> **The task**
Among these records, tally each line with the word "message"; the answer is that number alone.

*** Information ***

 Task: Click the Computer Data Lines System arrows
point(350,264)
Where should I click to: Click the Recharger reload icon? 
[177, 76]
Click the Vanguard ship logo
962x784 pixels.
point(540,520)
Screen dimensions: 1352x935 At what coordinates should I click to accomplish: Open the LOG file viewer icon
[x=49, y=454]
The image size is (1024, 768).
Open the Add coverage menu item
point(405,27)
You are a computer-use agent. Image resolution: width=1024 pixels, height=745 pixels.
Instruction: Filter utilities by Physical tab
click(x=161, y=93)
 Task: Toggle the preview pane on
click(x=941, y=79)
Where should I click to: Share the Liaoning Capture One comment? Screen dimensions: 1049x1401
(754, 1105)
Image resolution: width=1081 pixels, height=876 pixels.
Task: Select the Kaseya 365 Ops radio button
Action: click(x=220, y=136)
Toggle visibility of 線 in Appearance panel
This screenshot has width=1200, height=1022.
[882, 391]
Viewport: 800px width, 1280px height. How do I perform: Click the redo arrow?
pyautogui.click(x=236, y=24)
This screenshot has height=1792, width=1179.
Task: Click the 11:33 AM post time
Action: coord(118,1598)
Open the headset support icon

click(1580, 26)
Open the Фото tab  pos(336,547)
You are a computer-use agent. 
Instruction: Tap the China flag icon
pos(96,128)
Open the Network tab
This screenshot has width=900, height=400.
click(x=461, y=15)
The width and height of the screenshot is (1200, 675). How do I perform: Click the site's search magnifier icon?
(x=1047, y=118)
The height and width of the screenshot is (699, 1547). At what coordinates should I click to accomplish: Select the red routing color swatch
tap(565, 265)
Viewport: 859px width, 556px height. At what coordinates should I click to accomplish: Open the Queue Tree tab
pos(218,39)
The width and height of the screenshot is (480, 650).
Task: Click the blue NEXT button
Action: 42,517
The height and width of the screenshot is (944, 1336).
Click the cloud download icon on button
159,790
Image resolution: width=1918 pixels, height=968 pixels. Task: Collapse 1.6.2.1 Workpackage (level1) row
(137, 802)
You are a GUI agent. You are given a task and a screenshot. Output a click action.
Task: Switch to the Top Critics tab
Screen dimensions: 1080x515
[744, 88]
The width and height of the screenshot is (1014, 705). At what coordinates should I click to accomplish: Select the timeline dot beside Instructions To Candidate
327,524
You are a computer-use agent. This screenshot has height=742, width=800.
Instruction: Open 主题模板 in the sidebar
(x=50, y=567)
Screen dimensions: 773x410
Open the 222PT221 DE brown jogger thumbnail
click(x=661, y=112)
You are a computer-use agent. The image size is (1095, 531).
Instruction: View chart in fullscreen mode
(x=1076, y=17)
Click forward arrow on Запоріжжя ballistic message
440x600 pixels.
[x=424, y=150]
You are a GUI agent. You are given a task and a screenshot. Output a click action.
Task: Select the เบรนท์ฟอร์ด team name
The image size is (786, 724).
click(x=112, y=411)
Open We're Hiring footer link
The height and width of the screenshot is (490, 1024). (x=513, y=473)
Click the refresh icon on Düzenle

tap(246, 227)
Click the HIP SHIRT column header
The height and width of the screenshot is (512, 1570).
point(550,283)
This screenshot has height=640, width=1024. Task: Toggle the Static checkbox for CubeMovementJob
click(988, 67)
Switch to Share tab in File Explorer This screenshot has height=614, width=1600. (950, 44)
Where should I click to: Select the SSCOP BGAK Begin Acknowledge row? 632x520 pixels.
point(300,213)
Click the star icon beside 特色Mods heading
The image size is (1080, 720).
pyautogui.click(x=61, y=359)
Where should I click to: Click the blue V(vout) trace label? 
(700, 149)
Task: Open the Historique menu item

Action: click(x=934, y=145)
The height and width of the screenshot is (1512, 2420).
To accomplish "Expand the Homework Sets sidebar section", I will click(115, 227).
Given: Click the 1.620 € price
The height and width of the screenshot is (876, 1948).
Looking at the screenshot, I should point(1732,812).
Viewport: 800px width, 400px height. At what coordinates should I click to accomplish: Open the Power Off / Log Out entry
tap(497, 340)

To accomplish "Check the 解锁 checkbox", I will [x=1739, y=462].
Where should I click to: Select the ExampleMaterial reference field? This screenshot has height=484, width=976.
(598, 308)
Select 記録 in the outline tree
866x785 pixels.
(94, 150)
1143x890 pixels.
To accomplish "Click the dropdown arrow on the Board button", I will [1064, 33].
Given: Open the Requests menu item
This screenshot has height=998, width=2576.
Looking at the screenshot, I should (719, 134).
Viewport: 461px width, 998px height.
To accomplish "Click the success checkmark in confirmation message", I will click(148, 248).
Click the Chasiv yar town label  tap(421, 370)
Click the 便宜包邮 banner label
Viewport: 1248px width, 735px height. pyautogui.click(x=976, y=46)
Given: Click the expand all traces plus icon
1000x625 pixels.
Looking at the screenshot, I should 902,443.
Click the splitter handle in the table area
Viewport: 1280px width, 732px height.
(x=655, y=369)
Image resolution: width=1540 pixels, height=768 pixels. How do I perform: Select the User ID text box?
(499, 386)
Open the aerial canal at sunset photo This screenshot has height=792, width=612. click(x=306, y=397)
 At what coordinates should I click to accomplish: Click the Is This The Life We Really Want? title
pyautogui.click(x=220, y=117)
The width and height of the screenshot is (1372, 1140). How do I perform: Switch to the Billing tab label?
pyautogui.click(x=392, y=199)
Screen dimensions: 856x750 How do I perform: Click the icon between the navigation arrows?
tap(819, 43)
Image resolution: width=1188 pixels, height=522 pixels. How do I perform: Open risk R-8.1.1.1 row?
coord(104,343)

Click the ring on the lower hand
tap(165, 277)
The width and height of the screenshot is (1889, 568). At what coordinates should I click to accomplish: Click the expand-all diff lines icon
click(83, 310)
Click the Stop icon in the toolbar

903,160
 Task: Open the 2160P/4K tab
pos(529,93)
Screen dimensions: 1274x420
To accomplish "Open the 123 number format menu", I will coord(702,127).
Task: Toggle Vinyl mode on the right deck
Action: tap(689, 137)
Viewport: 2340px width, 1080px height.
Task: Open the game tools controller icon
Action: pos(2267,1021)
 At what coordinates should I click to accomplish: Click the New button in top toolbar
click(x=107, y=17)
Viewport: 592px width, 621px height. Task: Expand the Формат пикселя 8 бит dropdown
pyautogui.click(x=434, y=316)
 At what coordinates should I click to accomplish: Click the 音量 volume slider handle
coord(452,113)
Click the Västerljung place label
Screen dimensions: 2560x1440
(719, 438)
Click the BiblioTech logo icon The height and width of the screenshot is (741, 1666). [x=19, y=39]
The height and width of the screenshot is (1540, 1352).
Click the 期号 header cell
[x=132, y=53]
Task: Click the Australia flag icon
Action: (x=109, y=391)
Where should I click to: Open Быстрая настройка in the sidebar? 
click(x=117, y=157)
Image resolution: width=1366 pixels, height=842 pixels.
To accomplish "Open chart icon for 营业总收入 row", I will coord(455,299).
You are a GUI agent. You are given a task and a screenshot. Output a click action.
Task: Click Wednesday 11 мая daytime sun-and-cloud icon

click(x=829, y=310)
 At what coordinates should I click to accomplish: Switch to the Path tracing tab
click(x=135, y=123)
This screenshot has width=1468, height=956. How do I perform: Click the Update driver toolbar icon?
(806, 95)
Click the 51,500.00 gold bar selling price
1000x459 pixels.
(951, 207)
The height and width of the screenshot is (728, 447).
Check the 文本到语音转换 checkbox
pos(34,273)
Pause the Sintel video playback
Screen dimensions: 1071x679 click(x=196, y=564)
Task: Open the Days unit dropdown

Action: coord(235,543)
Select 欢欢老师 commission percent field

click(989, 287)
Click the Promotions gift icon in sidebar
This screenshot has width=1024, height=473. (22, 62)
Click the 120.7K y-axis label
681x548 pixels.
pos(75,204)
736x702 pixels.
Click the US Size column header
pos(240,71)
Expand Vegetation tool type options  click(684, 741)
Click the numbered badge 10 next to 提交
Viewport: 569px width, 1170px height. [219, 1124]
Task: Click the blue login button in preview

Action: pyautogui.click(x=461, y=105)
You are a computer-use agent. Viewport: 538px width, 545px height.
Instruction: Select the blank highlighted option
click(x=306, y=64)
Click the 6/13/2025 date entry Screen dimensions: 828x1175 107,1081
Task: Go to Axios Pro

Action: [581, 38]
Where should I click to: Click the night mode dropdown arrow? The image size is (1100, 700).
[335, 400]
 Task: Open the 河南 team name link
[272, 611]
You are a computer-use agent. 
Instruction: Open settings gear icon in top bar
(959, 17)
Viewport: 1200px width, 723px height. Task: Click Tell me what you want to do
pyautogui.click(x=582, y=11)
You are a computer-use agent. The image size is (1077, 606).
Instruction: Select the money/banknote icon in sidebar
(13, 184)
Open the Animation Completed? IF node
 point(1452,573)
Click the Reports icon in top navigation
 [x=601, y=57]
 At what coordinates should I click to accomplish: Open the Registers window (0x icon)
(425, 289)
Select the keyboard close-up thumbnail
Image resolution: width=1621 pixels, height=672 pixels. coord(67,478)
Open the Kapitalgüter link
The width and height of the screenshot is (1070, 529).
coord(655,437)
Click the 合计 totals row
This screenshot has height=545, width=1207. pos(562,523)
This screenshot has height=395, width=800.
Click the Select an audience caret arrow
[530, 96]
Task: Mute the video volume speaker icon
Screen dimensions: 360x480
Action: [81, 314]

*** End of Information ***

> **Written answer**
2